# AUFGABENSTELLUNG
Wiederhole sämtliche folgenden Daten Zeile für Zeile ohne jede Änderung. Die Bilder lässt du dabei weg.

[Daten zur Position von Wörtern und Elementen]
┌────────
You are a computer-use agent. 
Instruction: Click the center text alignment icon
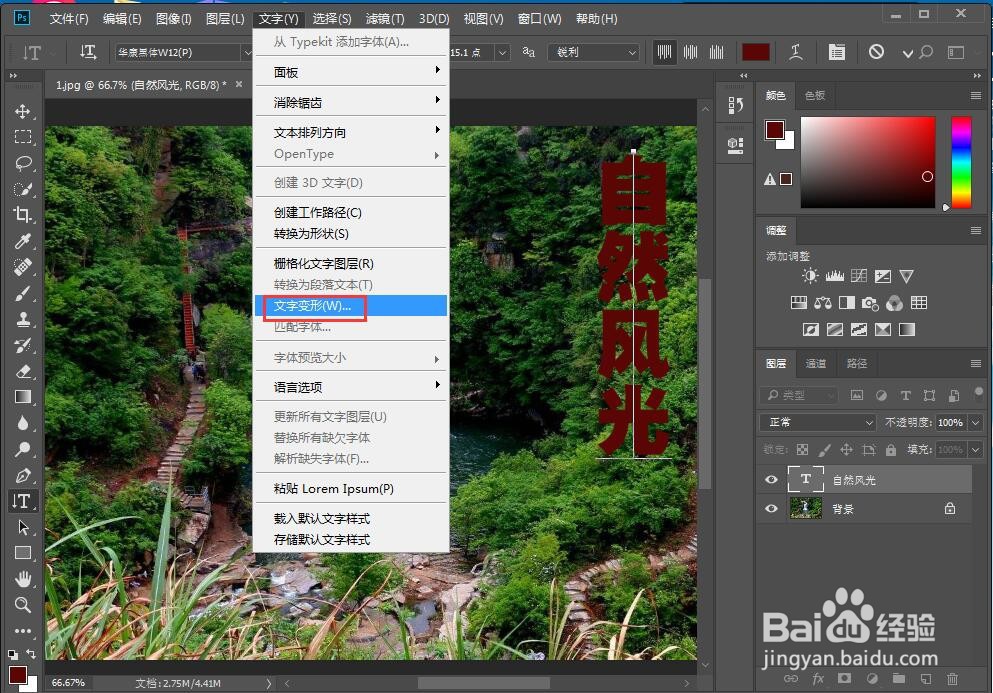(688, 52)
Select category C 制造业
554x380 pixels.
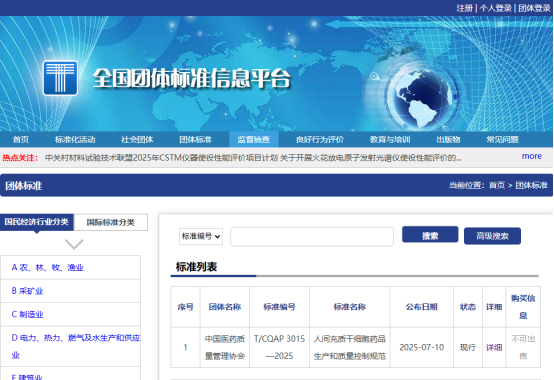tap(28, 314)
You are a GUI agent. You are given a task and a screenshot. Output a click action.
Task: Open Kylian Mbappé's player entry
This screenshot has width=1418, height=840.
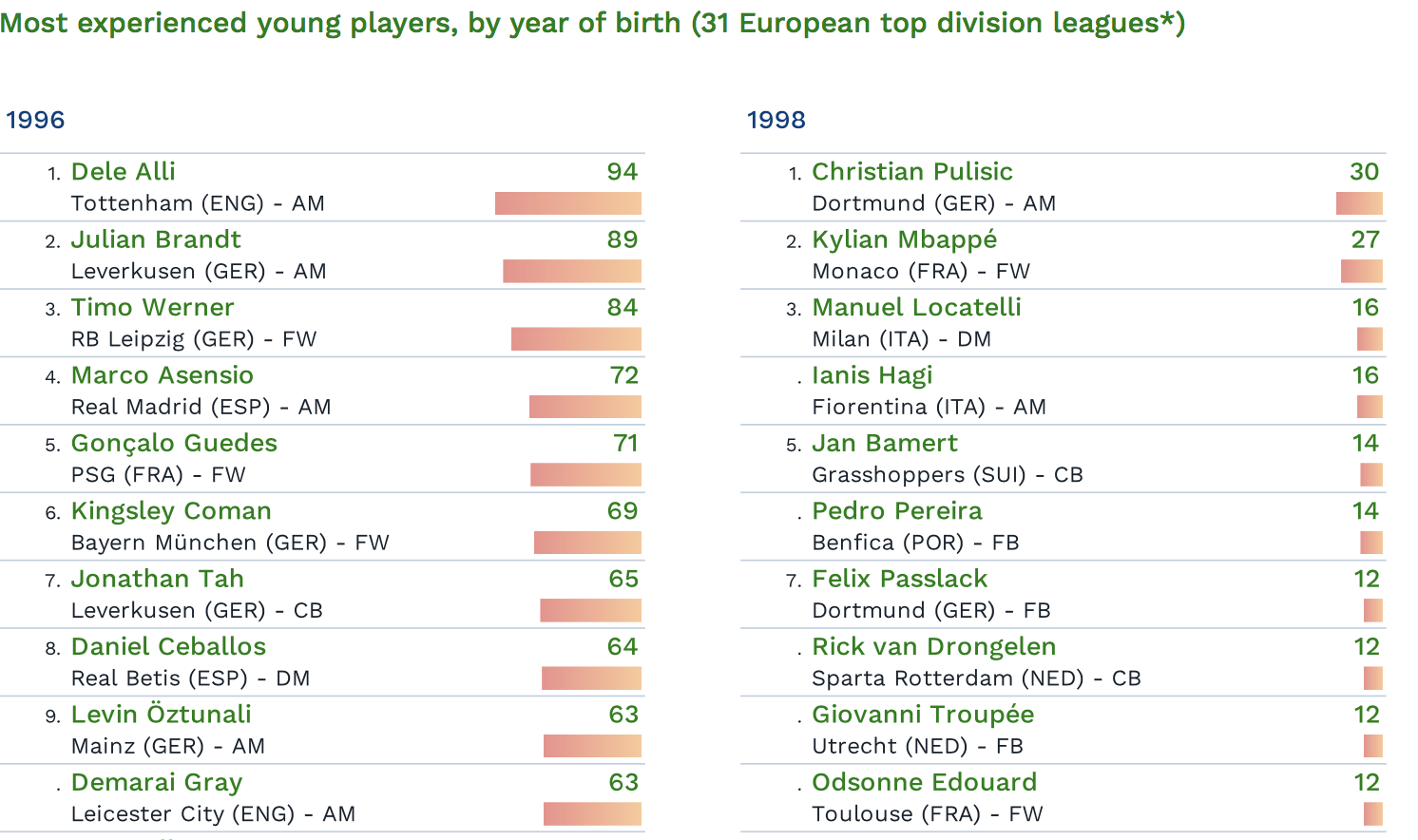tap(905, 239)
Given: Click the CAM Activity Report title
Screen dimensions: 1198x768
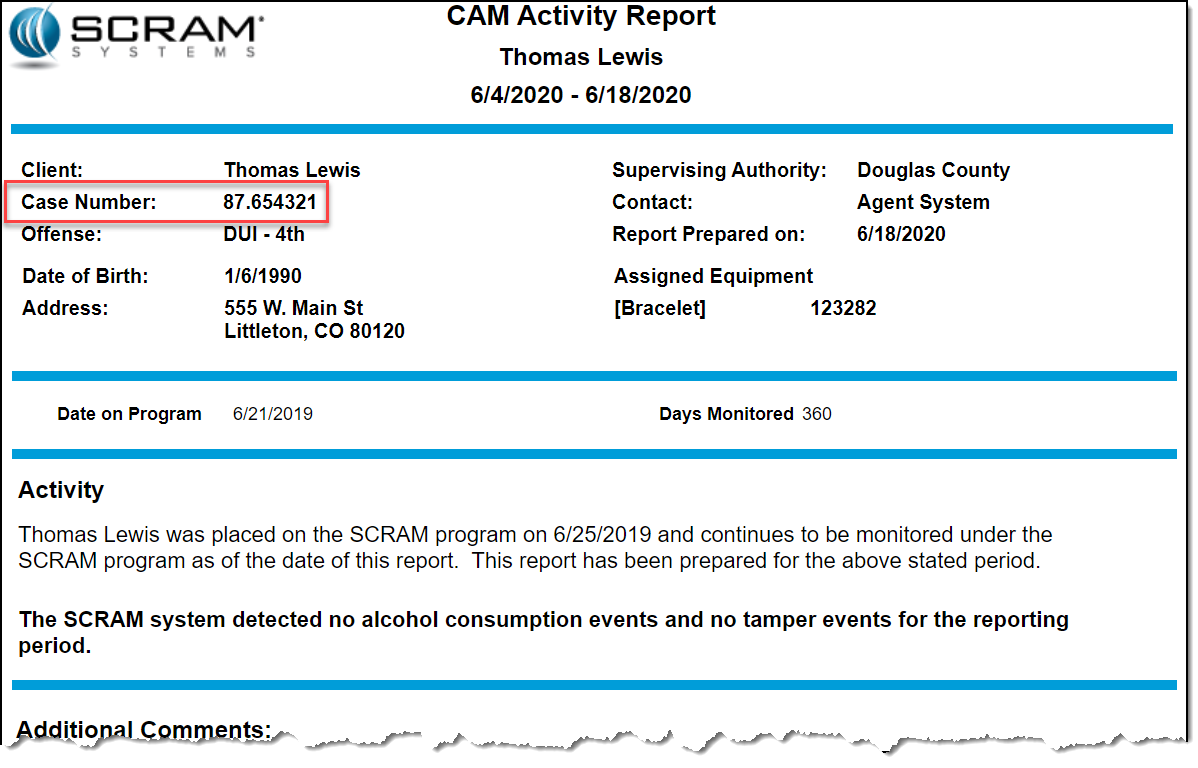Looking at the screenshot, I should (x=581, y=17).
└────────
# ERGEBNIS DIESER ÜBUNG
You are a computer-use agent. 
Instruction: Click the center text alignment icon
(688, 52)
Select category C 制造业
554x380 pixels.
tap(28, 314)
You are a GUI agent. You are given a task and a screenshot. Output a click action.
Task: Open Kylian Mbappé's player entry
This screenshot has width=1418, height=840.
tap(905, 239)
Given: Click the CAM Activity Report title
Screen dimensions: 1198x768
Looking at the screenshot, I should (x=581, y=17).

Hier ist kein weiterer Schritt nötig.